If you have priors about the data distribution, then it's possible to design algorithms which use that extra information to perform MUCH better. eg: a human searching a physical paper dictionary can zoom into the right bunch of pages faster than pure idealized binary search; it's a separate matter it's hard for humans to continue binary search till the very end and we might default to scanning linearly for the last few iterations (cognitive convenience / affordances of human wetware / etc).

In mathematical language, searching a sorted list is basically inverting a monotonic function, by using a closed-loop control algorithm. Often, we could very well construct a suitable cost function and use gradient descent or its accelerated cousins.
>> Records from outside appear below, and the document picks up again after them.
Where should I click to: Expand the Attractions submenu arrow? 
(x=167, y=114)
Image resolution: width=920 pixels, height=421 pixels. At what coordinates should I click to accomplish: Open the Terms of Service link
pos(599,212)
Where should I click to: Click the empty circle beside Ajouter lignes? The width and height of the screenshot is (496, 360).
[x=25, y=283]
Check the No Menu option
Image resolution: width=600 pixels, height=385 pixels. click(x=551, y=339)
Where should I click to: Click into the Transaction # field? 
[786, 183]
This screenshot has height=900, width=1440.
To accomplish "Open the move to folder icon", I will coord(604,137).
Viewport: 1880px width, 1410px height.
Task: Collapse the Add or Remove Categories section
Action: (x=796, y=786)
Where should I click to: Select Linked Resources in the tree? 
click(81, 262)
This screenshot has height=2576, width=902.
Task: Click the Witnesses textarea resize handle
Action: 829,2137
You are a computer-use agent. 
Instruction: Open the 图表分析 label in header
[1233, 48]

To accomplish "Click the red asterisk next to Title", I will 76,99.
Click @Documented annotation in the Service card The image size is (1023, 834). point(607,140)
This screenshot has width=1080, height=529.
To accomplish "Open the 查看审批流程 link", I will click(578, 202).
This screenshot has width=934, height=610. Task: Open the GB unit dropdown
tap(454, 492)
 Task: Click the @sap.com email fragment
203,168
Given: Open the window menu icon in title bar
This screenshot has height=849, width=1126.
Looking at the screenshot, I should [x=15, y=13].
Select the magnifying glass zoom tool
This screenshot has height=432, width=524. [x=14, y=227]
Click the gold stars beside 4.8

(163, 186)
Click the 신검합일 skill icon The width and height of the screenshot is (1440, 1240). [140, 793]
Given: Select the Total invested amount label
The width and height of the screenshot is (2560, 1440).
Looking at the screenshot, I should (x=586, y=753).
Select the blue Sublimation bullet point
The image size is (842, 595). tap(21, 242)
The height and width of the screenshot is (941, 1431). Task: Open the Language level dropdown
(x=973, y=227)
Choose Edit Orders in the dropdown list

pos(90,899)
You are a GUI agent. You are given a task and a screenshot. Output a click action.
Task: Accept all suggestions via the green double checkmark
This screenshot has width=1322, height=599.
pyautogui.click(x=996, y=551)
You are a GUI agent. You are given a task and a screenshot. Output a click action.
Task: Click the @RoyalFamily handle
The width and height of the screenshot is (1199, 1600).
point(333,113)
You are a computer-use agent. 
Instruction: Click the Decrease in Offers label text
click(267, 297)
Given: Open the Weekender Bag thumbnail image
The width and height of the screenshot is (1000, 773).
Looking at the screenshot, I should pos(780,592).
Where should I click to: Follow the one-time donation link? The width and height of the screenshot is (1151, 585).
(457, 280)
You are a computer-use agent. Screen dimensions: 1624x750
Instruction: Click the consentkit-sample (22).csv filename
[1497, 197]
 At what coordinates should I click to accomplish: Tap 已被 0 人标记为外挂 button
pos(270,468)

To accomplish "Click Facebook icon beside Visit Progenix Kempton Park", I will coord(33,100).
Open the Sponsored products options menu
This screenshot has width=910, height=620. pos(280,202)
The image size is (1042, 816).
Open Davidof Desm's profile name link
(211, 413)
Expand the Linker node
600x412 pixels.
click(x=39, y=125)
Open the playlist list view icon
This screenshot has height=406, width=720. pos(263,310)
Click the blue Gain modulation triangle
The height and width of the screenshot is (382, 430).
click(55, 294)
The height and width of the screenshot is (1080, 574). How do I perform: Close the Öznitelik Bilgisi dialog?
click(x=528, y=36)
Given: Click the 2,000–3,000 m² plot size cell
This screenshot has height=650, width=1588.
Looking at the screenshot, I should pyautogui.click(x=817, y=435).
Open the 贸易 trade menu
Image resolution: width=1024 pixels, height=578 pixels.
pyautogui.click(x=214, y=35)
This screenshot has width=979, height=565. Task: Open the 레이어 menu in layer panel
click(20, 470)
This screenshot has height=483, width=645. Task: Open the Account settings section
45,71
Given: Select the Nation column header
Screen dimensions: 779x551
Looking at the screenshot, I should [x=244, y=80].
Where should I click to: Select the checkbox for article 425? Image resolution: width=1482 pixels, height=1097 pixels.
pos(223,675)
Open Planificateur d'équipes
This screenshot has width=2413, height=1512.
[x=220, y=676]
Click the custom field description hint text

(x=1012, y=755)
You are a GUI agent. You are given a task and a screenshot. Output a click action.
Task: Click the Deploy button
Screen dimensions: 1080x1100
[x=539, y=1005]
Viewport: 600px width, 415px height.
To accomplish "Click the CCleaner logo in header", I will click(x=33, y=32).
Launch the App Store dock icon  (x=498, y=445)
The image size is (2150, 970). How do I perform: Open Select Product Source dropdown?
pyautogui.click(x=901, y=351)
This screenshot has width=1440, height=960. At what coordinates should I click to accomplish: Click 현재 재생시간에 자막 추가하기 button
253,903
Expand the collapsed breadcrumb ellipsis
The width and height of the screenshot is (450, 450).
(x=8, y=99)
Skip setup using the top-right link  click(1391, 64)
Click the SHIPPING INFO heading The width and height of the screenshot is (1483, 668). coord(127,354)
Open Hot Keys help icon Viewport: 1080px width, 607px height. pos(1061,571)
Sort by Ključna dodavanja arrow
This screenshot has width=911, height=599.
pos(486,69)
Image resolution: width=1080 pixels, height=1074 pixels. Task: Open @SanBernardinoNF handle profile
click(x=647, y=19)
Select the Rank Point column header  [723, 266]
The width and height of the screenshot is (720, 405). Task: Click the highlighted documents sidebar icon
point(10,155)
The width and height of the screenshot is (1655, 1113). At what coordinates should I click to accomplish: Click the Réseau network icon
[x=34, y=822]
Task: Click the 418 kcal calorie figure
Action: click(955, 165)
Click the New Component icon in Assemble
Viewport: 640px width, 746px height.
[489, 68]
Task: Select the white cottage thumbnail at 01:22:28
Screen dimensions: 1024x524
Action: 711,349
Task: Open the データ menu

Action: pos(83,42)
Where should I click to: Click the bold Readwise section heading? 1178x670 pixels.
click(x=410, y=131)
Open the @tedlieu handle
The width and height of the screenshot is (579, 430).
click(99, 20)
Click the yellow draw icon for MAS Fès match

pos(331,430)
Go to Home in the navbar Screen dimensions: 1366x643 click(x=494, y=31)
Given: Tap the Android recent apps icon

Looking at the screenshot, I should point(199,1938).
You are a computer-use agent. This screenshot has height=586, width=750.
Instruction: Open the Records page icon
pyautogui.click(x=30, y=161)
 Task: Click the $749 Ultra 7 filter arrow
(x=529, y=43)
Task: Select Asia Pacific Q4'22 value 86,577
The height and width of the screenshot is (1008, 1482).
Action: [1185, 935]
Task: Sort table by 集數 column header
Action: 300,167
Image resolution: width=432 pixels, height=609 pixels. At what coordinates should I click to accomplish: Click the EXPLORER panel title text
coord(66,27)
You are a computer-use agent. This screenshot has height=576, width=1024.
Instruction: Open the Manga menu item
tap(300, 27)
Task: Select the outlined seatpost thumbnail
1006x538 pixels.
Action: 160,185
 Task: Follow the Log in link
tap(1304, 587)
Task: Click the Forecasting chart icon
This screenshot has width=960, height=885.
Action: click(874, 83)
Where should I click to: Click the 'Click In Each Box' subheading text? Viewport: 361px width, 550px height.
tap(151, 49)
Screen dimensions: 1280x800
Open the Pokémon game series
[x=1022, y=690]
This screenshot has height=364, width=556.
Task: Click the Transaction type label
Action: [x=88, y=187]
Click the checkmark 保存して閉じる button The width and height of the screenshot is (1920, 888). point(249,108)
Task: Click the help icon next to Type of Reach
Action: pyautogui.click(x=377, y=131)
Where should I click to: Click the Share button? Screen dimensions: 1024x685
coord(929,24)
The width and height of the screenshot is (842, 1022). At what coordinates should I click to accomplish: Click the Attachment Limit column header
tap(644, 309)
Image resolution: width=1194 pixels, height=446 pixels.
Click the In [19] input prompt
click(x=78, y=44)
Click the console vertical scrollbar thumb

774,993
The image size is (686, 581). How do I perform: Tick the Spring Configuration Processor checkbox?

More generally, the best bet to solving a problem more efficiently is always to use more information about the specific problem you want to solve, instead of pulling up the solution for an overly abstract representations. That can offer scalable orders of magnitude speedup compared to constant factor speedups from just using hardware better.

For humans binary searching a dict is slower because it requires a different physical action vs. scanning and we have advanced OCR and flipping through capabilites. Especially recognizing when something hasnt changed e.g. still on Es keep flipping is maybe 10ms.
>More generally, the best bet to solving a problem more efficiently is always to use more information about the specific problem you want to solve

It is both obvious and profound, the more information you already have, the more information you already have.

More accurately, binary search is optimal only if you cannot determine distance between the data points (you can compute `<` but not `-`). It's inaccurate to say it's optimal if you know "nothing" about the distribution. If you encounter a point that's much closer to your high pivot vs much closer to your low pivot, there is no possible prior knowledge state uninformed enough to conclude that the best place to search in both cases is in the middle.
This was the entry level project we did in a hardware optimization course I took maybe 15 years ago, using SIMD instructions. Lots of things can be naively optimized by unrolling any loops like this. Compilers do some of this themselves.
Previous related: https://news.ycombinator.com/item?id=47726340

40x Faster Binary Search - This talk will first expose the lie that binary search takes O(lg n) time — it very much does not! Instead, we will see that binary search has only constant overhead compared to an oracle. Then, we will exploit everything that modern CPUs have to offer (SIMD, ILP, prefetching, efficient caching) in order to gain 40x increased throughput over the Rust standard library implementation.